Andragathius was a magister militum of Roman emperor Magnus Maximus, responsible for the death of the rival emperor Gratian.

In 383, after several days of skirmishing near Paris, Gratian's army defected to Maximus. Gratian fled, with Andragathius in pursuit. In order to lure the fugitive back, Andragathius traveled in a closed, mule-borne litter, and had his guards send out a report that the vehicle was occupied by Gratian's wife. Gratian met the litter between Lyon and Grenoble and Andragathius killed him.

In 388, Maximus learned that Justina, mother of Valentinian II, was crossing the Ionian Sea with her children, and sent Andragathius to intercept her. Eluding the fast ships which Andragathius had sent in every direction, Justina's party completed its journey in safety. Andragathius then brought together a competent navy which sailed the adjacent coasts, in anticipation of an attack by Theodosius I. No attack came, as Theodosius concentrated his forces on land and defeated Maximus near Aquileia. Andragathius then threw himself into the ocean.

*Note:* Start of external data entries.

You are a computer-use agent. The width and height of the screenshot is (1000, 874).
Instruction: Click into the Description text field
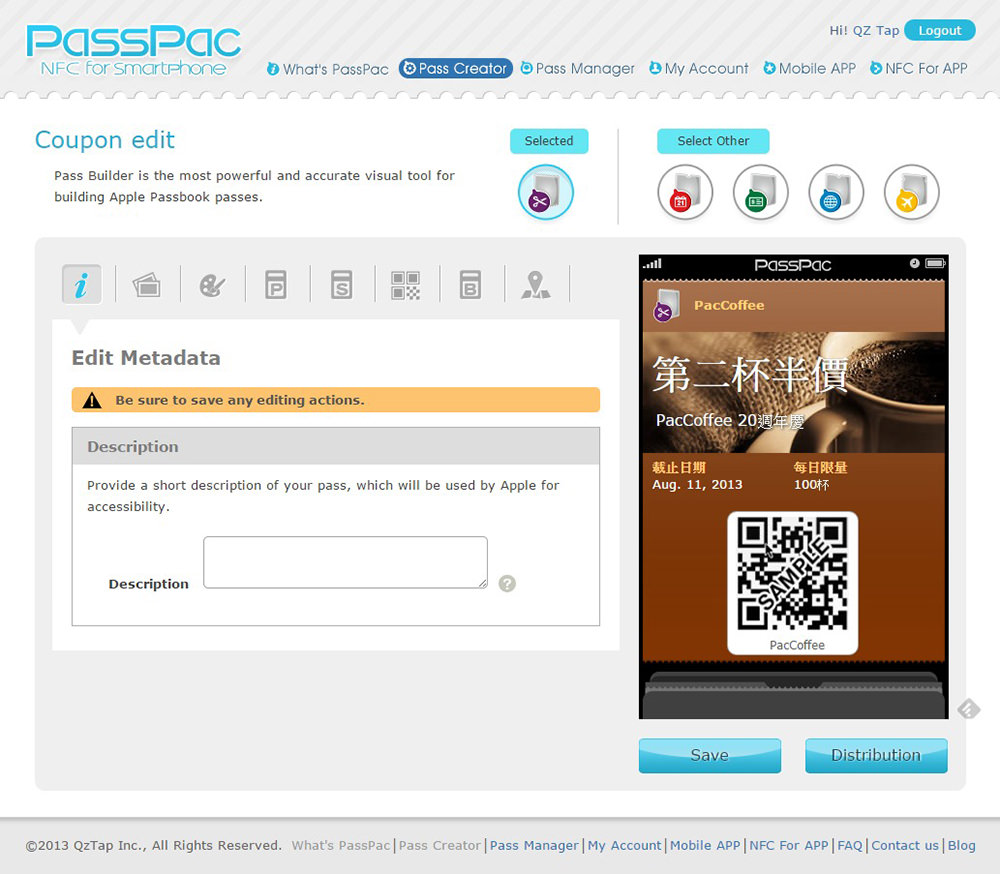[345, 562]
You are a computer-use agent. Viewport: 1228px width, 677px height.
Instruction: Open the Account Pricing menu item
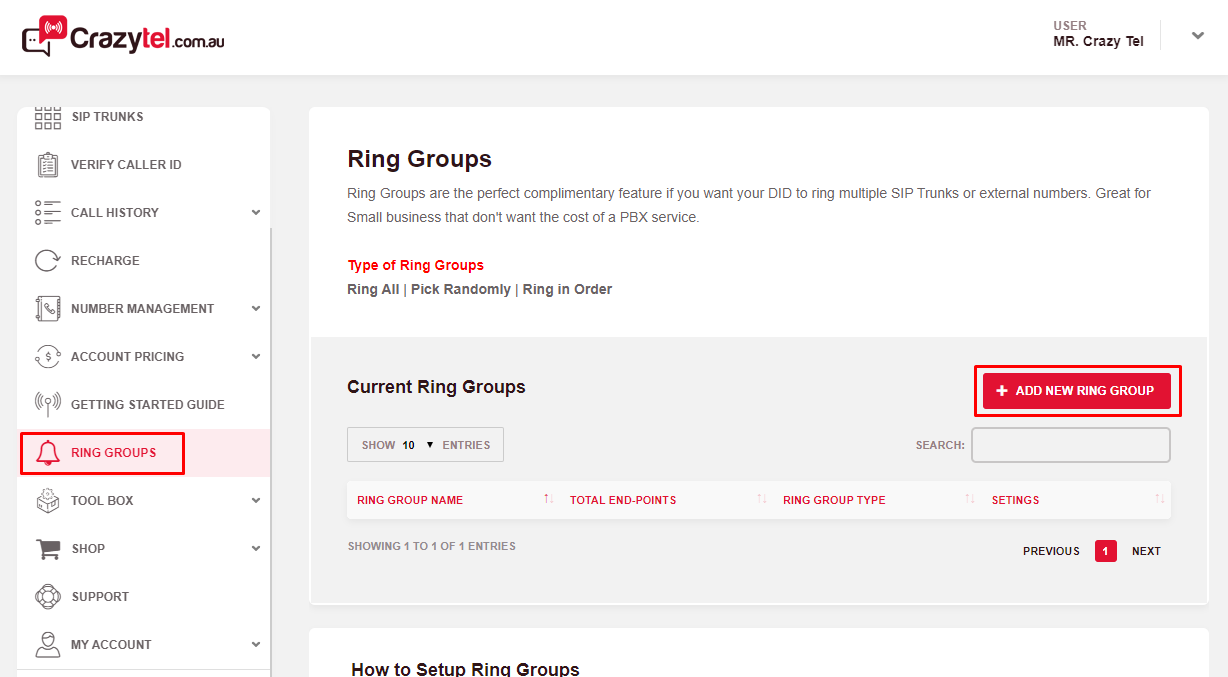(x=127, y=357)
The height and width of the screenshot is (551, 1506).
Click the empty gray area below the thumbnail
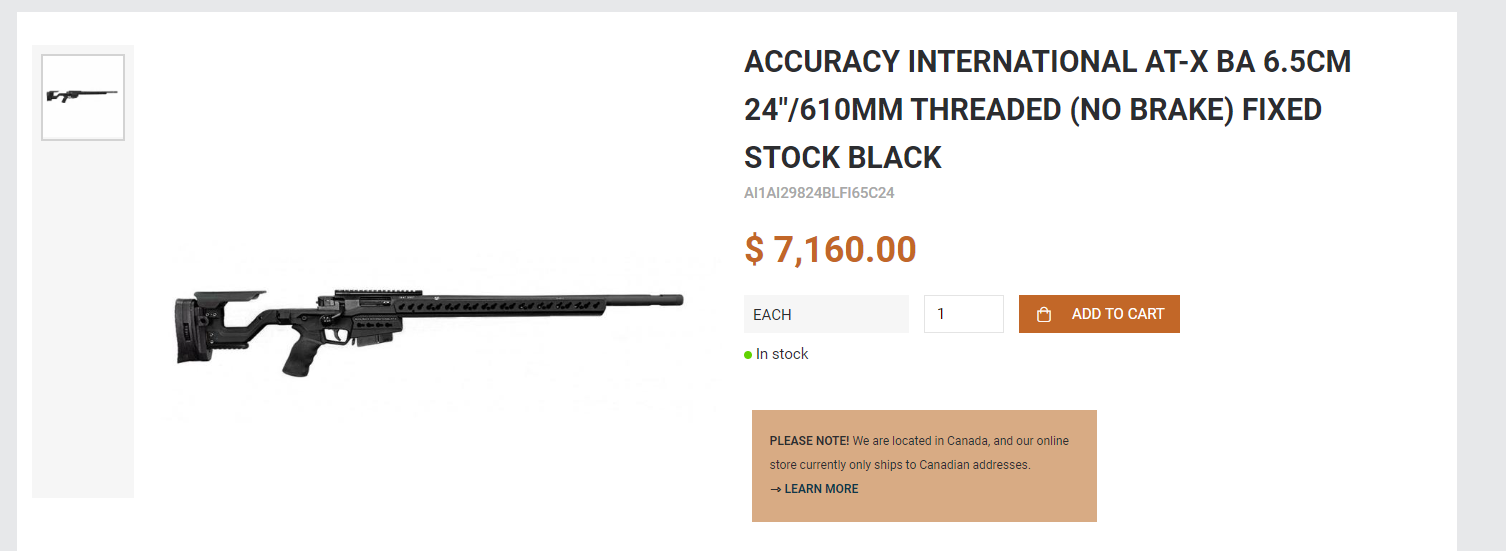83,320
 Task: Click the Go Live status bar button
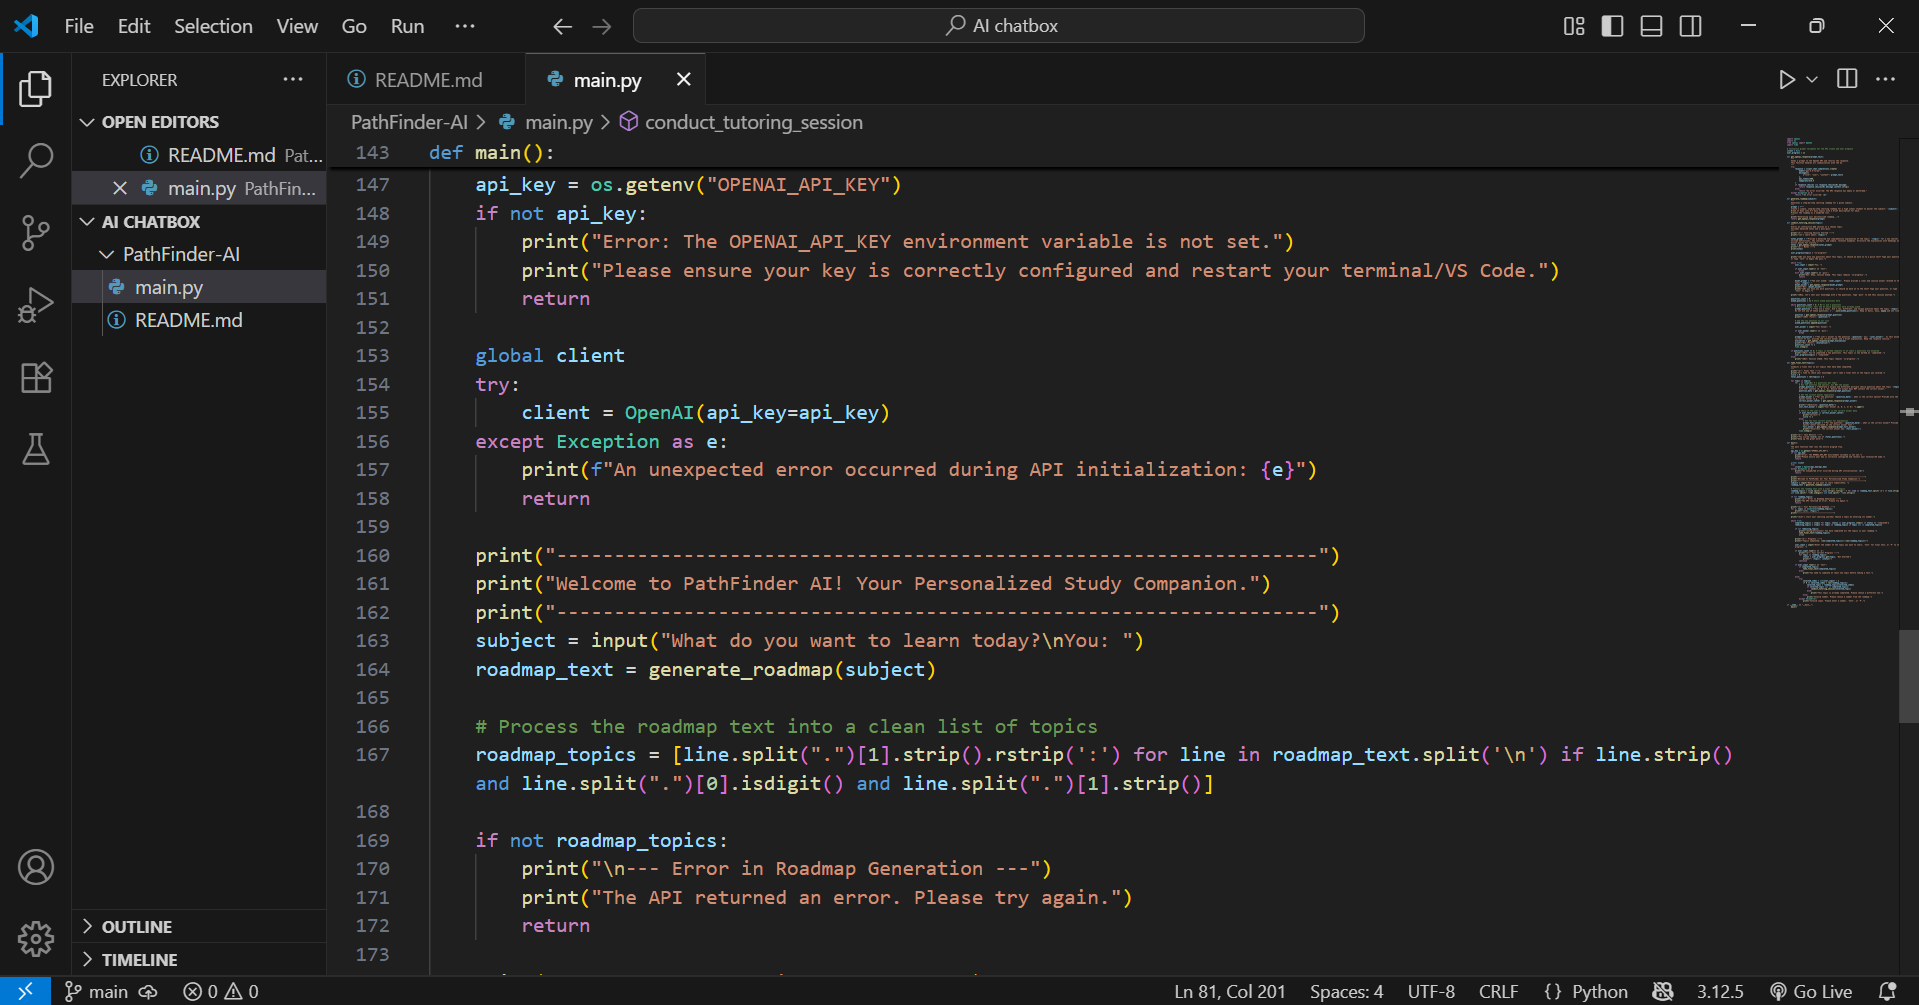(1811, 991)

Some researchers have identified Andragathius as the inspiration for the legend of King Arthur conquering Europe. The theory is based on the reasoning that, just like the legendary Arthur, Andragathius was a military commander who led a large army from Britain to Gaul and fought against the Romans. His swift defeat of Gratian reflects Arthur’s swift overthrow of Frollo, the Roman leader of Gaul in the Arthurian legend. And like Arthur, Andragathius’ army ended up facing a large coalition of Roman and barbarian forces several years later. The name of this historical battle site, Siscia, may have evolved into the Arthurian Siesia, the site of Arthur’s final battle against the Romans and their allied barbarian forces. However, this theory has not yet received any wide support.